Travailleur social, un métier en quête de sens

Oct 26, 2018

Les travailleurs sociaux n’ont aucun intérêt à ce que la pauvreté existe. Celle-ci ne leur rapporte aucune ressource financière.  Ce qu’ils recherchent : une profession qui a du sens.

Dans le secteur marchand, que l’on propose des produits ou que l’on fournisse des services, que l’on s’adresse à un particulier ou à une entreprise, tout est basé sur le profit, lui-même issu du portefeuille du client. Sa survie en dépend. L’existence du secteur associatif dépend, quant à elle, des problèmes à résoudre. Ainsi, un mouvement militant en faveur de l’écologie n’a aucune raison d’être sans réchauffement climatique, une ONG qui vient en aide aux victimes de guerres ne peut exister dans un monde de paix et une association luttant contre la précarité n’est d’aucune utilité dans un pays dont toute la population vit dans l’opulence.
Dès lors, pourrait-on penser que cette dernière aurait tout intérêt à ce qu’il y ait des pauvres et à ce que ceux-ci le restent ?

D’un point de vue individuel, cela n’a aucun sens.
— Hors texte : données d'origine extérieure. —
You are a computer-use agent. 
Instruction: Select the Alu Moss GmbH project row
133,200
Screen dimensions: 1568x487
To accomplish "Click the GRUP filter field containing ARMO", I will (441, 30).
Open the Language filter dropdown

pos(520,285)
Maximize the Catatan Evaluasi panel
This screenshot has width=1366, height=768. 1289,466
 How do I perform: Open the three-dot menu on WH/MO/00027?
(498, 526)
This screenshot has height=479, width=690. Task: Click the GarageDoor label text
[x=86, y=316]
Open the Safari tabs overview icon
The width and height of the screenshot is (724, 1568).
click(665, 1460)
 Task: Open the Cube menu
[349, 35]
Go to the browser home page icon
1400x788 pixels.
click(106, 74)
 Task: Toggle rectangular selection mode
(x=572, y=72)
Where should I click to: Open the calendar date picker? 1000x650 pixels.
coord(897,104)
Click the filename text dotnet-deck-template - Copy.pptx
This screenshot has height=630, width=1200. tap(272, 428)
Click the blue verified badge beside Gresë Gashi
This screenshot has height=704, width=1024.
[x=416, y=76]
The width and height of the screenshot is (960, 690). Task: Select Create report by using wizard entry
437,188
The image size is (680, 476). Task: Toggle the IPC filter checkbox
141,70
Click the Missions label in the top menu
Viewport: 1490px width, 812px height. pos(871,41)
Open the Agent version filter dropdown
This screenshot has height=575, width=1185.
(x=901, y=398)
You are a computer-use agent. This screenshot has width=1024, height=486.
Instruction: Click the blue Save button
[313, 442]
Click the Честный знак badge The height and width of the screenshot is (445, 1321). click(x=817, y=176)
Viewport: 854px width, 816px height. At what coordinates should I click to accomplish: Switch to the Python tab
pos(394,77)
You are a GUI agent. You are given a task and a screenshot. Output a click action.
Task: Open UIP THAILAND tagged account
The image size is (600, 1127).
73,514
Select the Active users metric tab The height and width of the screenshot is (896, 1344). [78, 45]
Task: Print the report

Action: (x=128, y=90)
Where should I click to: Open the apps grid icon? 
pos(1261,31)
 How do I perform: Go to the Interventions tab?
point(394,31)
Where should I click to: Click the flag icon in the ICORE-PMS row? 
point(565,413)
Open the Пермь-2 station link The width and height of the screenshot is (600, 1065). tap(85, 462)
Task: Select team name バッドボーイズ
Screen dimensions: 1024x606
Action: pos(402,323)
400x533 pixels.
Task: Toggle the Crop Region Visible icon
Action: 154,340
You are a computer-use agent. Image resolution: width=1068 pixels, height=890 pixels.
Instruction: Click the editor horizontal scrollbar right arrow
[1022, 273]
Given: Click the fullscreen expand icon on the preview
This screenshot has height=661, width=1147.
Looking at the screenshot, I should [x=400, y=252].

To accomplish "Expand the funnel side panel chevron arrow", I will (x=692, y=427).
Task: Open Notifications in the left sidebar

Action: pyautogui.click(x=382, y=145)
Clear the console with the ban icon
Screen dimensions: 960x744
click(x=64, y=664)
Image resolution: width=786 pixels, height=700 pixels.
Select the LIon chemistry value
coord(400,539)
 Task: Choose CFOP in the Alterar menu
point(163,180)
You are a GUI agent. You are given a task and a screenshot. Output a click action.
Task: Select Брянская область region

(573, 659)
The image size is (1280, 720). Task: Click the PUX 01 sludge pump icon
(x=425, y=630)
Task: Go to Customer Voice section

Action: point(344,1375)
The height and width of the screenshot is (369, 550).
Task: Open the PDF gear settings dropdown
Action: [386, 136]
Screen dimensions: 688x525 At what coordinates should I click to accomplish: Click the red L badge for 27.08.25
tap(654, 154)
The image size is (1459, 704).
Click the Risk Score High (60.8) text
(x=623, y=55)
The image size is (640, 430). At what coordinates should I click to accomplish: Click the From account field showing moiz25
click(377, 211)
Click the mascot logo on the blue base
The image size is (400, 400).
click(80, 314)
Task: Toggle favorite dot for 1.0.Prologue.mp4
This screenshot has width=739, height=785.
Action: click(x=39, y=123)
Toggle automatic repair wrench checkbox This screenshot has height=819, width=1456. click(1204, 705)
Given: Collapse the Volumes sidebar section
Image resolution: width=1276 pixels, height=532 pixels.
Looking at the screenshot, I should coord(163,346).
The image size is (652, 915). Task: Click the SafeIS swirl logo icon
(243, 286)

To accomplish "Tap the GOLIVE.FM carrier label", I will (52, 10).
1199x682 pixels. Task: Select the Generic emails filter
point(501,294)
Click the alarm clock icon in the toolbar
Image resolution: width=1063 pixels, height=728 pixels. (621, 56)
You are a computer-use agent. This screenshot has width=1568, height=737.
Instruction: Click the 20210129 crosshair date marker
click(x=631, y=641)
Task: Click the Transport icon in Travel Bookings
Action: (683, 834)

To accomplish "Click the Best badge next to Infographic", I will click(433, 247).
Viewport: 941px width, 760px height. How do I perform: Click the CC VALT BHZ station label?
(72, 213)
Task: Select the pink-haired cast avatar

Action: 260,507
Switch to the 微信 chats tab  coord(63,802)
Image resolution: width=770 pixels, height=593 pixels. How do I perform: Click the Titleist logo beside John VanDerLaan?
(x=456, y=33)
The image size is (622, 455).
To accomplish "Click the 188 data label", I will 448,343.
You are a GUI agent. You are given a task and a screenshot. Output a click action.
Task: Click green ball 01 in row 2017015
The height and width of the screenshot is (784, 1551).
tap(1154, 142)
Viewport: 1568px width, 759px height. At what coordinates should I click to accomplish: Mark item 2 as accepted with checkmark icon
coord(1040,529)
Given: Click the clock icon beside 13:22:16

Les travailleurs sociaux sont moins bien payés que dans bon nombre d’autres secteurs. Par exemple, on peut comparer les barèmes salariaux du personnel aidant dans le secteur de l’aide aux sans-abri (issus de la commission paritaire 319.01) à ceux des cadres dans le secteur bancaire (issus de la commission paritaire 310), en prenant les montants les plus bas.

On remarque que l’écart salarial est présent dès la première année de travail et se creuse fortement à 15 ans d’expérience et que le salaire finit par stagner dans le secteur de l’aide aux sans-abri, alors qu’il continue d’augmenter dans le secteur bancaire.

Et encore, ce graphique est fort théorique et ne révèle pas toutes les réalités du terrain. En effet, ici, on se base sur un travailleur occupé à temps plein. Or, dans le secteur associatif, les temps partiels et contrats à durée déterminée sont prédominants. Ces salaires sont donc à revoir à la baisse pour la plupart des travailleurs sociaux, sans oublier que ceux-ci ne sont pas certains de voir leur contrat reconduit.

À cela s’ajoute souvent l’absence d’avantages extralégaux que l’on retrouve dans d’autres secteurs : assurances groupe, chèques-repas, treizièmes mois…

Alors, pourquoi tant de personnes travaillent dans le secteur associatif ?
« La lutte contre la pauvreté est un moteur qui donne un sens à l’action sans pour autant conduire à un gain monétaire. C’est cet objectif de solidarité qui motive les travailleurs à poursuivre leur action et ce, même dans des conditions précaires », affirme Bruno Gérard, directeur de BRUXEO, la confédération des entreprises à profit social à Bruxelles. Autrement dit, les travailleurs sociaux préfèrent exercer un métier qui a du sens plutôt que de bien gagner leur vie. La pauvreté ne leur rapporte rien en termes financiers. Au contraire, pour faire sens, ils veulent lutter contre la pauvreté.

Cette notion d’engagement se retrouve également dans les conseils d’administration du secteur social. « Contrairement à ceux du secteur marchand, les CA du secteur associatif ne sont pas composés d’actionnaires qui sont là pour s’enrichir. Les administrateurs sont tous bénévoles », explique Bruno Gérard.

L’argent des ASBL

Du point de vue du secteur, les associations de lutte contre la précarité ne peuvent pas vivre de leurs « clients », étant donné que ceux-ci sont justement des personnes vivant dans la précarité et, partant, dans l’impossibilité de payer. Qui plus est qu’une association sans but lucratif doit toujours réinjecter l’ensemble de ses bénéfices dans sa finalité sociale.
Dans ce cas, d’où provient l’argent des ASBL ? Celles-ci doivent multiplier leurs ressources : appels à projets, subventions, récoltes de dons…

« Par ailleurs, il faut noter que le financement public des associations provient du budget général et de la sécurité sociale, qui sont eux-mêmes alimentés par l’impôt, la TVA et les cotisations sociales. Si on appauvrit les citoyens, on entraîne une diminution des budgets liés à la collectivité et donc on fragilise les ressources du secteur », relève Bruno Gérard.

Encore un argument démontrant que les associations n’ont aucun intérêt à appauvrir la population.